According to the data, an economic slowdown cannot be denied. Nevertheless, artificial intelligence may also be making its first structural mark on the economy, as sectors particularly affected by AI show signs of weakness. Professional and business services, which includes industries such as computer systems design and advertising, lost 9,000 jobs in December and 97,000 jobs in 2025.

“When I talk to company CEOs, they tell me, ‘Because of AI, we don’t need to hire people right now,'” said Joseph Brusuelas, chief economist at accounting firm RSM. “It’s a positive productivity shock.”

The sharp decline in immigration flows as a result of Trump administration policies has made it more difficult to assess labor force growth. And this year, other forces arising from Mr. Trump’s agenda are complicating labor market forecasts.

The Supreme Court is expected to rule soon on the legality of tariffs Trump imposed on national security grounds. Many small and medium-sized companies in particular are hoping for tariffs to be abolished. This could provide some price relief for companies and potentially free up money to hire more workers.

However, the White House has signaled that it could increase tariffs through other legal channels and laws if the tariffs are eliminated in 2025.

Many millions of Americans suffer from high rents and the lack of affordable homes for sale. But about two-thirds of U.S. households are homeowners, and most of them have fixed monthly mortgage payments or no mortgage at all.
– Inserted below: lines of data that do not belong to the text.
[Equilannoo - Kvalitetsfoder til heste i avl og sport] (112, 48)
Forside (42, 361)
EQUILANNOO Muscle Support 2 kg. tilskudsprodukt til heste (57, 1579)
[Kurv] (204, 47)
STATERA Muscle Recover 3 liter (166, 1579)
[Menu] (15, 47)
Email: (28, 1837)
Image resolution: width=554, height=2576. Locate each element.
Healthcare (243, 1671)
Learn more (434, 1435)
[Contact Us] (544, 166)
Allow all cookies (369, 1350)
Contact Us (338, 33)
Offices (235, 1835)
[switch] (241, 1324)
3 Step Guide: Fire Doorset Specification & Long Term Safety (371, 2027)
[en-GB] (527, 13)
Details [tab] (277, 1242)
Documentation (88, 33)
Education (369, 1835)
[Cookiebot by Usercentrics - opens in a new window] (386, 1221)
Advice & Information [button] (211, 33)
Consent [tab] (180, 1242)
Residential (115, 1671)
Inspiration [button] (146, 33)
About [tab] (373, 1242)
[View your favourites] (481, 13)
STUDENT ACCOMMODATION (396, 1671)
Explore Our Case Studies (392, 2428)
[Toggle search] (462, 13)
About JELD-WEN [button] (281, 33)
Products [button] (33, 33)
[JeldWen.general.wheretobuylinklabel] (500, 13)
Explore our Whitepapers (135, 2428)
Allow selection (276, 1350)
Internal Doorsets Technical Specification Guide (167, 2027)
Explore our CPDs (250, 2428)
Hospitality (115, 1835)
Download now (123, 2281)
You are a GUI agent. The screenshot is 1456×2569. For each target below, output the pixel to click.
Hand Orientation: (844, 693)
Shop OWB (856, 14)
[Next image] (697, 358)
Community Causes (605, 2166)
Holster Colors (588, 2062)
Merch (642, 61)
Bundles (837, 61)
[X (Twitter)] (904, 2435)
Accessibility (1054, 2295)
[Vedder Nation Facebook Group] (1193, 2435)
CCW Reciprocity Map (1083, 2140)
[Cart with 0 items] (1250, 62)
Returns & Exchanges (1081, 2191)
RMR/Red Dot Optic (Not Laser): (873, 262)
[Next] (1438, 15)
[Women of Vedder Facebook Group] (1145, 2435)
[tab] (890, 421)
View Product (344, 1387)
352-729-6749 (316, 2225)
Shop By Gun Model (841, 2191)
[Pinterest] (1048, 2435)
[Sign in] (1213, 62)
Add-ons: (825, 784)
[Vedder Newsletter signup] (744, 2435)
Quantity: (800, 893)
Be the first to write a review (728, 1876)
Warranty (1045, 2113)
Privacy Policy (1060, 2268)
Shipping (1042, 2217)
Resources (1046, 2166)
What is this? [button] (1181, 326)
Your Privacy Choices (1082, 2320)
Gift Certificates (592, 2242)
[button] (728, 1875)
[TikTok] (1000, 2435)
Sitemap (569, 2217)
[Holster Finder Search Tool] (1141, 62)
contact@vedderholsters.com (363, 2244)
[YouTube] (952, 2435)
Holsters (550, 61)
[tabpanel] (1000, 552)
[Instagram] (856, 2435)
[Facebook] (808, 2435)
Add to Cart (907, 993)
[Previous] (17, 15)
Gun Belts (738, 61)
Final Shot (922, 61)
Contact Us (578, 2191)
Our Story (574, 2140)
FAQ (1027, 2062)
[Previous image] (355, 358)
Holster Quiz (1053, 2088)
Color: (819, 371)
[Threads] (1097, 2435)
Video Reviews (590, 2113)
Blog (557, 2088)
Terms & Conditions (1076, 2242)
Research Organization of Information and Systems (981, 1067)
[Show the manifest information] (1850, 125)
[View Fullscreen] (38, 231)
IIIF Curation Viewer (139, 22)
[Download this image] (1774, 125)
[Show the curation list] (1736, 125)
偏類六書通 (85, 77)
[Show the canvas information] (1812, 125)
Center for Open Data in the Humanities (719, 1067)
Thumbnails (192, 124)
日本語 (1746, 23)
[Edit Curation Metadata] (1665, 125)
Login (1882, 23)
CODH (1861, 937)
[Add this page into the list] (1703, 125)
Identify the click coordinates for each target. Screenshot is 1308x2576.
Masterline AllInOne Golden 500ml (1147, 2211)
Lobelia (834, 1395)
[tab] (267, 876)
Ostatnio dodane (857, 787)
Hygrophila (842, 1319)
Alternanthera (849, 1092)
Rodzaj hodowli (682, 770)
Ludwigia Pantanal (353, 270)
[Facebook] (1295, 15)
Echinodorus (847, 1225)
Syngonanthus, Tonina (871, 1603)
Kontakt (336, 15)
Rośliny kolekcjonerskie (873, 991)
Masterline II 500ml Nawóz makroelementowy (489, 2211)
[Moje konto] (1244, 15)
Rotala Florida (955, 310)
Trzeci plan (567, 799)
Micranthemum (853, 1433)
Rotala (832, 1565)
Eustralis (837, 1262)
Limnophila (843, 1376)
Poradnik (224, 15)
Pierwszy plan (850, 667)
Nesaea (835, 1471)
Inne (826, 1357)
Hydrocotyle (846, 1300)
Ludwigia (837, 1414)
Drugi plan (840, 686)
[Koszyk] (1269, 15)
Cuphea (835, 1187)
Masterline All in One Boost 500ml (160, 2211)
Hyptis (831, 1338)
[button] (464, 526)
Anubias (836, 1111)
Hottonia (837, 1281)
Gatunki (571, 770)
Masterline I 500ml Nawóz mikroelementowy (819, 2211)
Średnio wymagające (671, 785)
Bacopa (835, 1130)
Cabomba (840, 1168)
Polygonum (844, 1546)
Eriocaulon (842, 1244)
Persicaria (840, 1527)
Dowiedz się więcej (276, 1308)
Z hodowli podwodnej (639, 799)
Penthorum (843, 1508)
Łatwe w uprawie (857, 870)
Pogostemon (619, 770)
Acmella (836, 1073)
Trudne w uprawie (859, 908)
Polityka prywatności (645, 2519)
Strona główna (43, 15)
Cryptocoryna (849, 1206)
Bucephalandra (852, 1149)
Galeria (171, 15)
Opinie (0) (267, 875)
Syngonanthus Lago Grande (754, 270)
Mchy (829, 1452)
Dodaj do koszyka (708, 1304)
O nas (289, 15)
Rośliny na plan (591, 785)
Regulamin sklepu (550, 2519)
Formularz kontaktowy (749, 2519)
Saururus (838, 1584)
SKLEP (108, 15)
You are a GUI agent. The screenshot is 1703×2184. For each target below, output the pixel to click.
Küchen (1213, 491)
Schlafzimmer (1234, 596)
Credit card data shows that low-income households have cut back on discretionary spending as they try to factor in higher living costs. However, the wealthy spend generously enough to keep overall national consumption data afloat. This could also reflect their relative sense of job security.

“We’re seeing a shift toward more strategic, higher-level roles, but away from things that are likely to be automated,” said Ms. Taniguchi, research director at Bullhorn.

When employers are picky, job seekers often just take what they can get, even if it’s a series of part-time jobs, temporary self-employment, or a side gig.

“I know a lot of people who say, ‘Well, I work as an Uber driver even though I’m a programmer because I’ve been unemployed for 10 months,'” Ms. Taniguchi said.